Donald Trump dice di essere adirato, furioso, perfino incazzato con Vladimir Putin. Perché l’autocrate russo non collabora, non sta facendo di tutto per arrivare a un cessate il fuoco – come forse Trump si aspettava. Putin non solo non ha intenzione di firmare un accordo di pace, ma sta anche prendendo tempo sulle trattative, finge interesse e poi continua a bombardare l’Ucraina. Per questo il presidente americano ha detto alla Nbc che avrebbe imposto dazi del venticinque per cento o del cinquanta per cento contro i Paesi che acquistano petrolio russo se Putin non dovesse accettare una tregua entro un mese. Un modo molto contorto per dire che è disposto a prendere dei provvedimenti che avrebbero effetti anche sulla Russia, magari di rimbalzo.

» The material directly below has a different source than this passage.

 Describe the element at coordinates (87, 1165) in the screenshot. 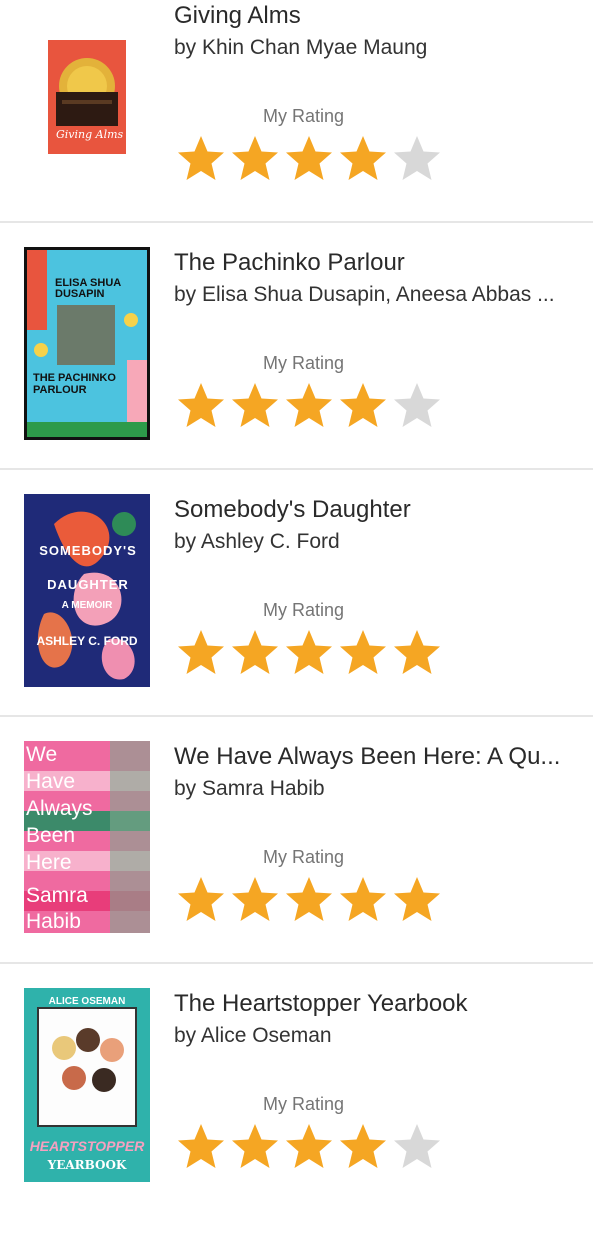

I see `cover-subtitle-text: YEARBOOK` at that location.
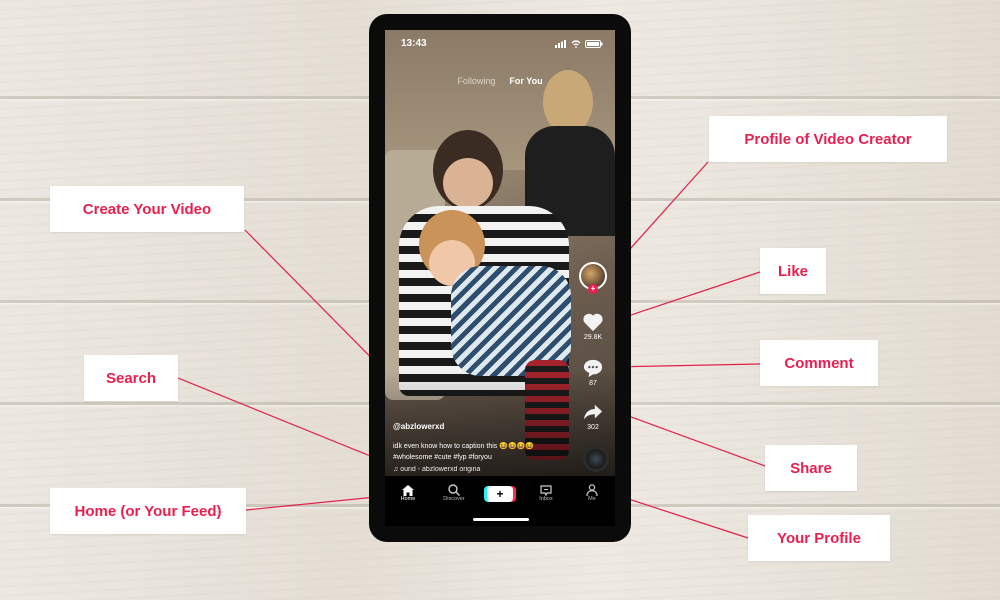  I want to click on label-like: Like, so click(793, 271).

«Se la Russia e io non riusciremo a raggiungere un accordo per fermare lo spargimento di sangue in Ucraina, e se penso che sia stata colpa della Russia, il che potrebbe non essere, ma se penso che sia stata colpa della Russia, imporrò tariffe secondarie sul petrolio, su tutto il petrolio che esce dalla Russia», ha detto Trump. «Vorrebbe dire che ci compra petrolio dalla Russia non potrebbe fare affari negli Stati Uniti». Poi è venuto fuori il suo timore reverenziale quando ha detto che avrebbe fatto rapidamente marcia indietro se ci fossero progressi verso un cessate il fuoco: «La rabbia si dissolve rapidamente se Putin fa la cosa giusta», ha detto, aggiungendo che si aspetta di parlare con Putin questa settimana.
Quella di Trump è una reazione a un discorso di Putin di venerdì: in tv il capo del Cremlino aveva messo di nuovo in dubbio la legittimità di Volodymyr Zelensky come presidente dell’Ucraina, suggerito la possibilità di mettere a Kyjiv un governo temporaneo sotto l’egida dell’Onu solo per indire nuove elezioni prima di negoziare un accordo di pace. E Trump che più volte ha criticato Zelensky, è arrivato perfino a definirlo dittatore, ha detto di essere «arrabbiato, incazzato» non perché Putin si atteggia a mafioso internazionale, ma perché se dovesse esserci un cambio alla presidenza in Ucraina il suo impegno per arrivare a un accordo di pace dovrebbe prolungarsi ancora per molto tempo.
I dazi secondari minacciati da Trump, fa notare il Guardian, sono un inedito in questo contesto: «Le esportazioni di petrolio russo sono già soggette a una serie di sanzioni da parte di Stati Uniti, Regno Unito, Unione europea e altri Paesi del G7, con Cina e India come i due maggiori acquirenti. Ciò che non è ancora chiaro è se le misure proposte saranno efficaci una volta entrate in vigore».